We’re all doing better. Thanks.
I found myself in Dr. Phil Jones’ waiting room to see about a cough and a congested head.
I don’t enjoy waiting rooms, partly because of the waiting, but mostly because they’re filled with sick people.
As far as I know, I’ve never contracted an illness in a waiting room, but I wash my hands enough times to strip away a layer of skin.
I usually bring reading material, and play video games on my phone. My goal is to reach a Zen state, where time has no meaning.
That was difficult during this visit because a woman kept complaining about how long she’d been corralled.
It’s hard to lose track of your own concept of time when someone keeps inserting hers.
Still, she got called back, and I followed not long after. The visit with Dr. Jones went quickly, then a nurse showed up and asked me to drop my pants.
I don’t know her name, but if you ever need a shot in the hip, she’s the go-to gal. I barely felt a thing.
Apparently, it was powerful medicine. I was supposed to sit in the waiting room for 15 minutes to make sure my rear end didn’t swell up to Jennifer Lopez-size.
Stepping into the waiting room, I knew I couldn’t stay. I’d served my time.
But I didn’t want adverse reactions to kick in at Crosstown, so I decided to wander around the parking lot.
Somebody at the doctor’s office – maybe the one who’s so handy with a needle – is growing plants around the employee entrance. That was homey.
There’s a fence around the parking lot, and it’s topped with barbed wire, which is the opposite of homey.
At one area, a pine limb had absorbed the barbed wire. In its constant quest for sunlight, that limb str-eeee-tch-eeed through the fence, becoming a hybrid of wood and metal.
You could cut the wood away to reveal the barbed wire, but there’s no way the limb could continue its daily search for light without that tangle of metal at its core.

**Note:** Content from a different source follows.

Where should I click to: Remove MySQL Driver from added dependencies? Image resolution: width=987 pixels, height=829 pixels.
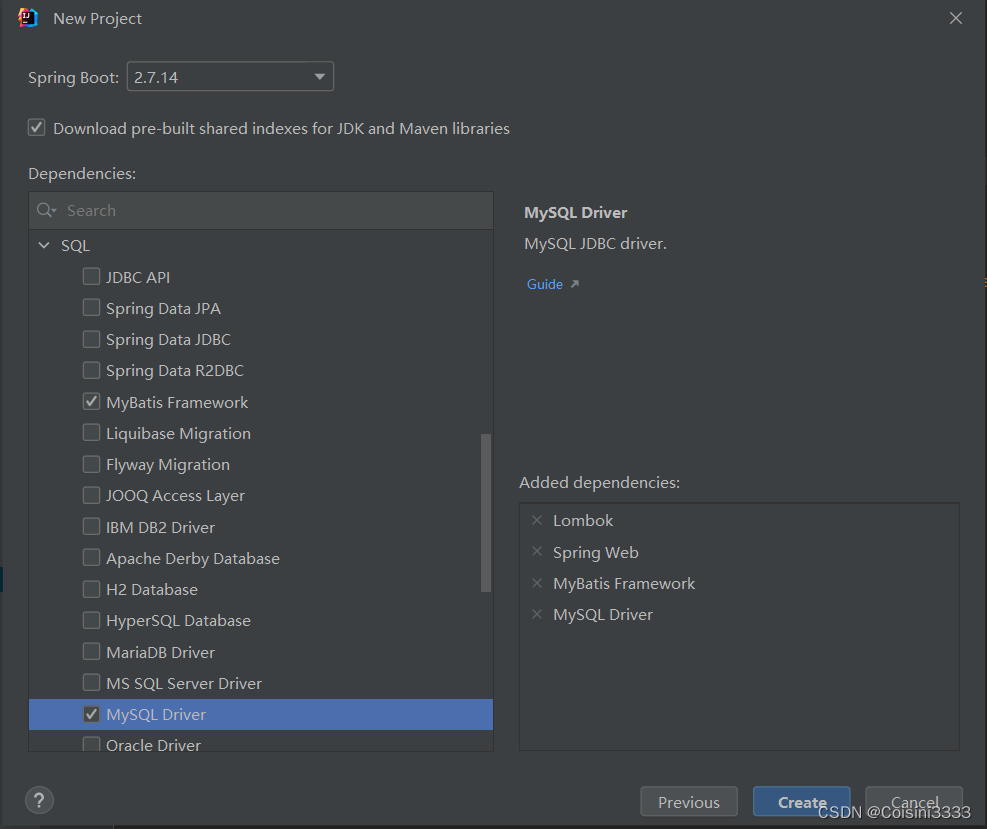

As my 15 minutes drew to an end, I thought about all the bundles of barbed wire I’ve absorbed over the years, and how any attempt to remove them would prove fatal.
The limb didn’t think; it just grew. Looking back, I did things the same way, getting cut up, scarring over and wondering what happened.
Does anybody avoid this process? Instinct tells me, “No,” but instinct’s responsible for quite a few strips of barbed wire lodged in my system.
It should be noted that I did this philosophical meandering with a cough and a congested head. I’m much better now. Thanks.